## DOCUMENT PASSAGE
%%

This difference has methodological implications. Cybernetic analysis begins by identifying the reference signal — what goal the system is pursuing — and then analyzes how the feedback structure regulates behavior toward that goal. ANT analysis begins by following the actors — tracing how networks are assembled, how interests are translated, how black boxes are formed — and may never arrive at a stable "goal" but instead finds ongoing negotiation of what the system is "for."
Static Networks and Dynamic Feedback
Network theory, including ANT's network concept, is primarily synchronic — it characterizes the structure of actor-networks at a given point in time. ANT's focus on translation and network assembly adds a processual dimension, but the process it describes is the formation and stabilization of network structure rather than the ongoing dynamic operation of the network once formed.
Cybernetic communication theory is primarily diachronic — it characterizes how system states change over time through the operation of feedback loops. The dynamic behaviors it is designed to analyze (exponential growth, oscillation, collapse, homeostasis) are temporal patterns that require a time-extended analysis to characterize. Two systems with identical network topologies may exhibit radically different dynamic behaviors if their feedback structures differ; cybernetic analysis characterizes these dynamic differences while network analysis cannot.
The complementarity here is clear: ANT and network theory are best suited to answering the question "how did this communication system come to have its current structure?", while cybernetic analysis is best suited to answering "what dynamics will this structure generate going forward?". Comprehensive analysis requires both — understanding the history of network assembly that produced the current structure and understanding the feedback dynamics that the current structure will generate.

%%

## EXTRACTED RECORDS
%%

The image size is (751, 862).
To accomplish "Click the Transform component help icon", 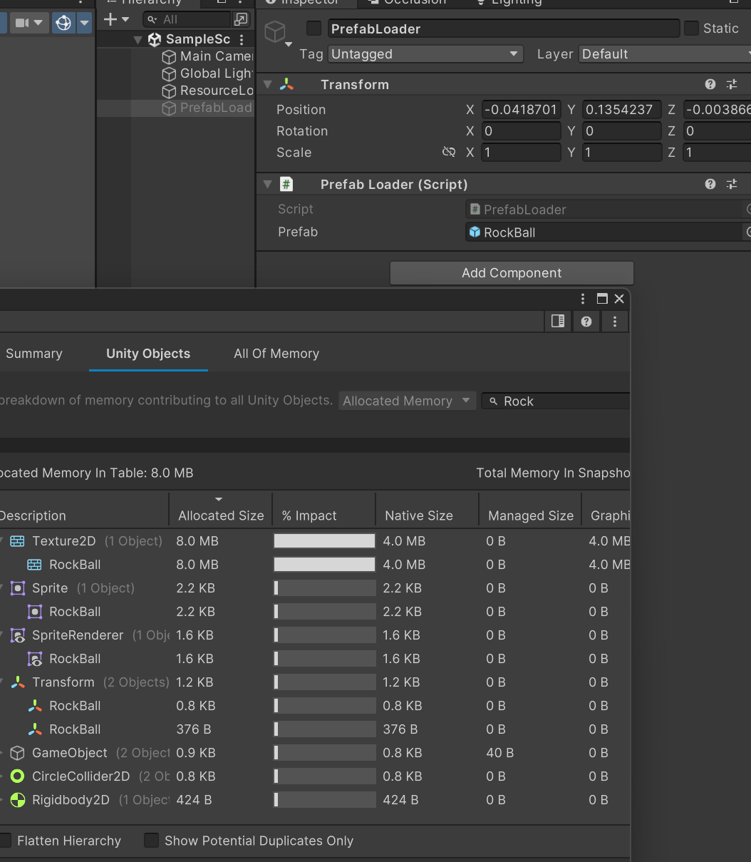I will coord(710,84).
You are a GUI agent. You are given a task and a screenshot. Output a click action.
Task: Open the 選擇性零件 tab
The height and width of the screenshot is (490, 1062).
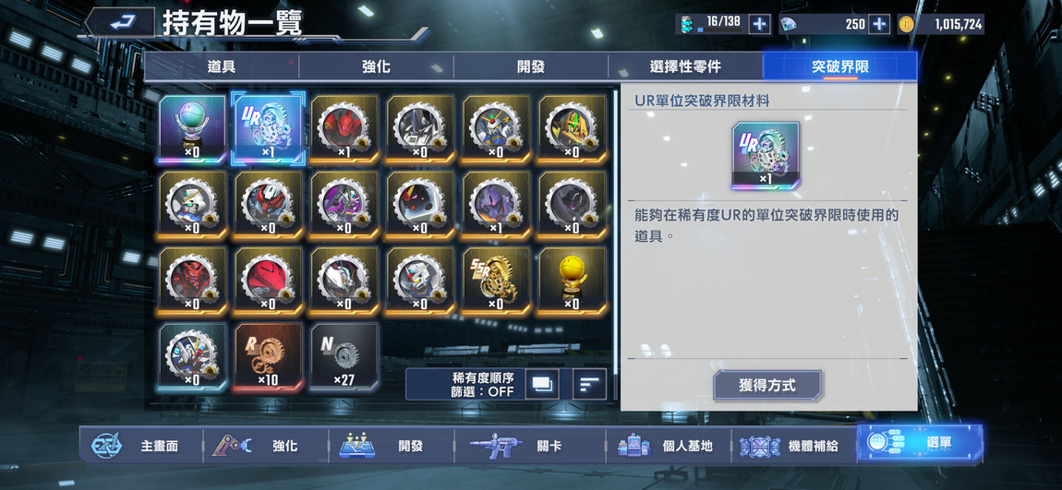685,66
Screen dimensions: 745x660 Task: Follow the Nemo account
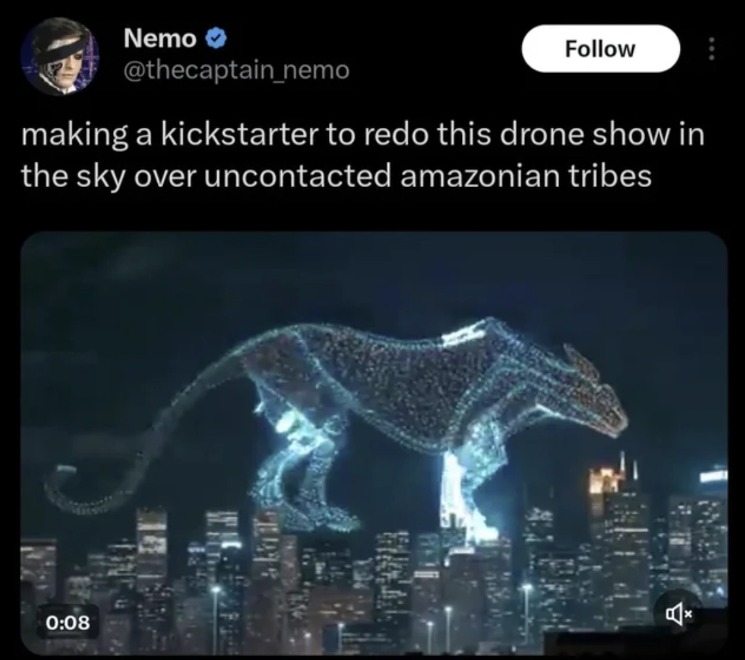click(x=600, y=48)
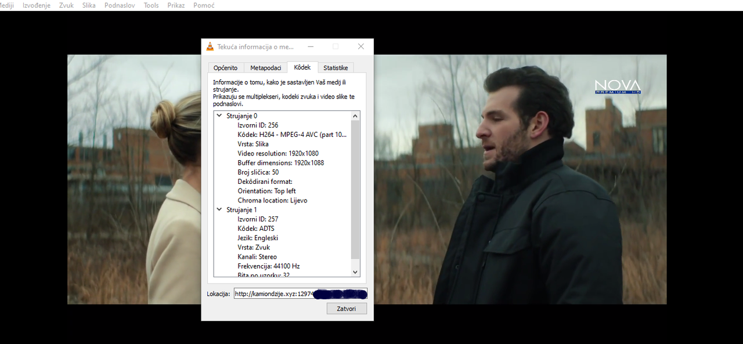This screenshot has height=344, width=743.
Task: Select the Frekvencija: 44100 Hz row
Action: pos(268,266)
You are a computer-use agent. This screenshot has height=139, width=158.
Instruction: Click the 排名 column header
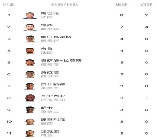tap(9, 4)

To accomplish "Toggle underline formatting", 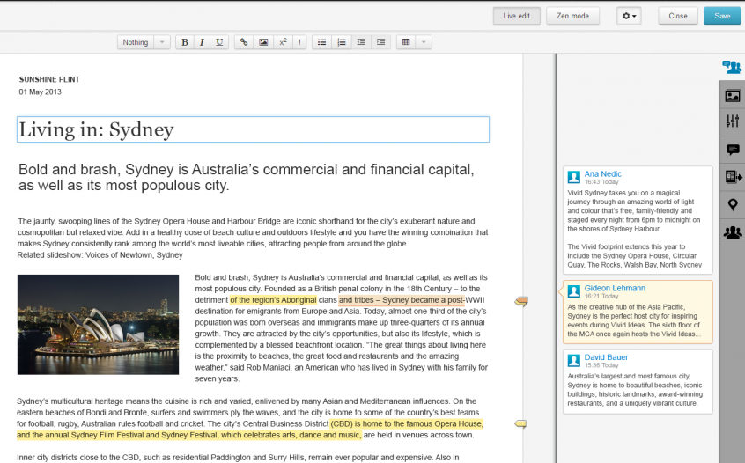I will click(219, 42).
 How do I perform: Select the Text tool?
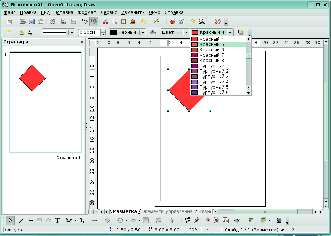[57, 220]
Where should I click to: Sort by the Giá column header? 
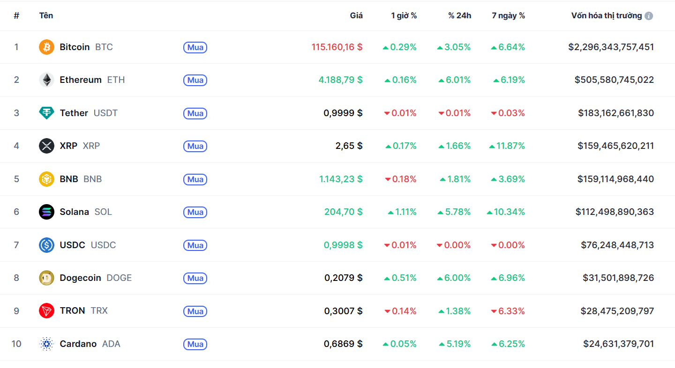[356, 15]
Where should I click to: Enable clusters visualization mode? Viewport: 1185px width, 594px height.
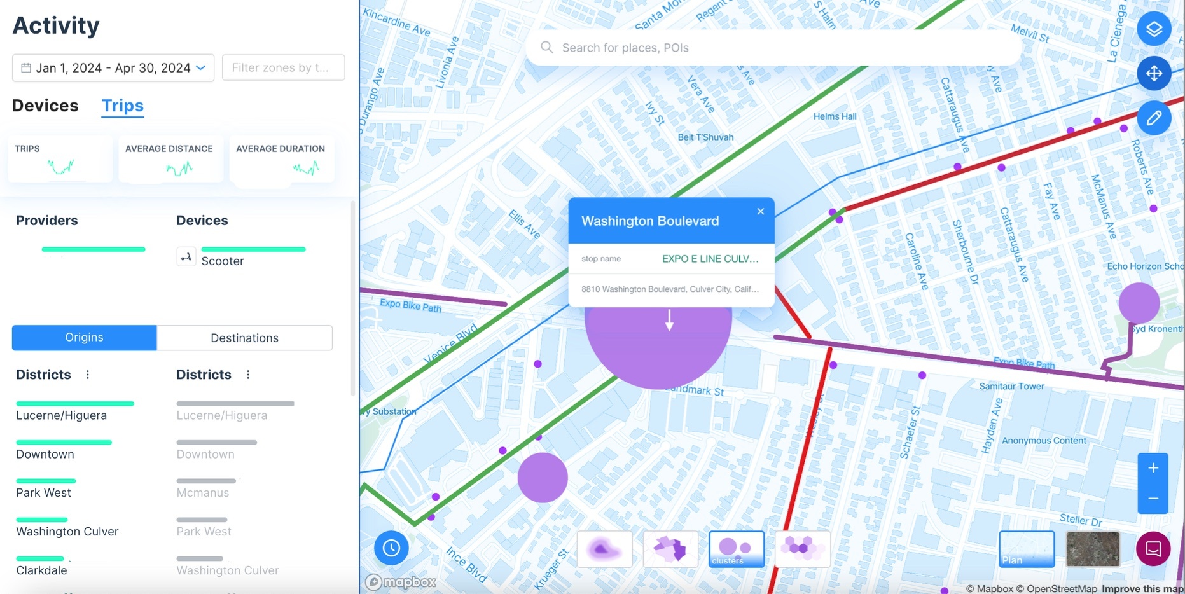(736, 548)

%%

## PROBLEMS TO WORK ON
(a) Do the following statements agree with the passage on cybernetics and actor-network theory above? Answer yes or no for each and quote the words of the passage that decide it.
(i) ANT analysis always arrives at a stable goal that the system is pursuing.
(ii) Network theory, including ANT's network concept, is primarily synchronic.
(iii) Two systems with identical network topologies will always show the same dynamic behavior.
(b) Could you carry the passage on cybernetics and actor-network theory forward, beginning after its final sentence?

## RESULTS BY TASK
(a)
(i) No: "may never arrive at a stable "goal" but instead finds ongoing negotiation of what the system is "for.""
(ii) Yes: "Network theory, including ANT's network concept, is primarily synchronic"
(iii) No: "Two systems with identical network topologies may exhibit radically different dynamic behaviors if their feedback structures differ"

(b)
Materiality and Infrastructure
One important domain where ANT contributes what cybernetic analysis tends to miss is the analysis of material infrastructure and technological affordances. ANT's symmetry principle and its attention to non-human actors make it particularly attentive to how physical and digital infrastructure shapes communication — how server architectures, bandwidth constraints, interface designs, protocol specifications, and algorithmic code not merely implement human communicative intentions but actively shape what communications are possible, easy, difficult, or impossible.
Cybernetic analysis can model the feedback dynamics of a communication system without detailed attention to the material substrate through which those dynamics operate. But material constraints and affordances are not neutral carriers of information flows; they are themselves actors (in ANT's terms) that shape the feedback dynamics they implement. The latency of a feedback signal depends on the infrastructure through which it travels; the accuracy of a behavioral signal depends on the instrumentation that collects it; the range of control actions available depends on the actuators — the technical systems — through which governance is operationalized.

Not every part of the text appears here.